With dash, which I've developed against, it does this:

A bug\'s life
A bug\'s life

I'd like to think that I haven't found a bug in dash, that I might be missing something instead. Is there a rational explanation for this?

csirac2
  • 171
  • 4
    see https://unix.stackexchange.com/questions/65803/why-is-printf-better-than-echo – Sundeep Nov 06 '16 at 12:42
  • 2
    That's quite helpful. Although it doesn't directly cover the \\ sequence, it explains why things might be the way they are in dash, and points to the solution: use printf, which is more portable in its treatment of escape sequences. Thanks – csirac2 Nov 06 '16 at 13:19
  • 1
    It should rather be Why bash output is different from bash's?. It's the dash version that is standard here. – Stéphane Chazelas Nov 06 '16 at 21:43

2 Answers2

12

In

echo "A bug\\'s life"

Because those are double quotes, and \ is special inside double quotes, the first \ is understood by the shell as escaping/quoting the second \. So a A bug\'s life argument is being passed to echo.

echo "A bug\'s life"

Would have achieved exactly the same. ' being not special inside double quotes, the \ is not removed so it's the exact same argument that is passed to echo.

As explained at Why is printf better than echo?, there's a lot of variation between echo implementations.

In UNIX-conformant implementations like dash's echo builtin¹, \ is used to introduce escape sequences: \n for newline, \b for backspace, \0123 for octal sequences... and \\ for backslash itself.

Some (non-POSIX) ones require a -e option for that, or do it only when in conformance mode (like bash's when built with the right options like for the sh of OS/X or when called with SHELLOPTS=xpg_echo in the environment).

So in standard (Unix standard only; POSIX leaves the behaviour unspecified) echos,

echo '\\'

same as:

echo "\\\\"

outputs one backslash, while in bash when not in conformance mode:

echo '\\'

will output two backslashes.

Best it to avoid echo and use printf instead:

$ printf '%s\n' "A bug\'s life"
A bug\'s life

Which works the same in this instance in all printf implementations.


¹ dash's echo is compliant in that regard, but not in that echo -n output nothing while the UNIX specification (POSIX + XSI) requires it to output -n<newline>.

1

The issue for echo and printf is only related to understanding when a back quoted character is an "special character".

The most simple is with an string in printf '%s' "$string".
In this case there are no special characters to process and everything that the command printf receive in the second argument is printed as-is.

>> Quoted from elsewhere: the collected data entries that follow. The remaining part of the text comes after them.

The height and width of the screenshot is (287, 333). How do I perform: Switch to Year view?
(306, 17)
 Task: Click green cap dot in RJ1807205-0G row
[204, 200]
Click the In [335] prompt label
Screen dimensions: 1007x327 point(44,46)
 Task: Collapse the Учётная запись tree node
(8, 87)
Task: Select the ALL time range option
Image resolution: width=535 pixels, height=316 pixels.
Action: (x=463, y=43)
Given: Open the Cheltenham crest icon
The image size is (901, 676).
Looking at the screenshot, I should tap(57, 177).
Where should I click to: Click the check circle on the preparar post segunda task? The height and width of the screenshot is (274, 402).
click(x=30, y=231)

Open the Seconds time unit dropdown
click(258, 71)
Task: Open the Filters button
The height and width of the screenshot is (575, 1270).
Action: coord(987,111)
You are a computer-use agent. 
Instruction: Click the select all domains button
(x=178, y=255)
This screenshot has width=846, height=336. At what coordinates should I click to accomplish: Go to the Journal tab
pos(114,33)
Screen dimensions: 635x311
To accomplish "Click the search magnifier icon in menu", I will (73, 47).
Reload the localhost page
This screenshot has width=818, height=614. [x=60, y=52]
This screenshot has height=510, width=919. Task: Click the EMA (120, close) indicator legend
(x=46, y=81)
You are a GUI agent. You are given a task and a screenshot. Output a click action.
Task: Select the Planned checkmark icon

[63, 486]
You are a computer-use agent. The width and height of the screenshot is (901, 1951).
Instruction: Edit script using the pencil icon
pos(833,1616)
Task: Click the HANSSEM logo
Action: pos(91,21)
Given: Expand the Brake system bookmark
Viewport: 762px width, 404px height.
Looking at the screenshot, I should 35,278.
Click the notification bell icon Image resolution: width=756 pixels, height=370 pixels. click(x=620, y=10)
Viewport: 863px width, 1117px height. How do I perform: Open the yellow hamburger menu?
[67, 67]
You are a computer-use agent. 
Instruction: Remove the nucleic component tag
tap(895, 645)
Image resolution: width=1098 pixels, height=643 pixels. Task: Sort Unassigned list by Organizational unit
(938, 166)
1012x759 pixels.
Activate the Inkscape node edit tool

Note that only single quotes are used:

$ printf '%s\n' '\\\\\\\\\T '       # nine \
\\\\\\\\\T                          # nine \

When the string is used as the first argument, some characters are special.
A \\ pair represents a single \ and a \T a single T:

$ printf '\\\\\\\\\T '              # nine \
\\\\T                               # four \

Each of four pairs of \\ transformed to a single \ and the last \T to a T.

$ printf '\\\\\\\\\a '              # nine \
\\\\                                # four \

Each of four pairs of \\ transformed to a single \ and the last \a to a bell (BEL) character (not printable).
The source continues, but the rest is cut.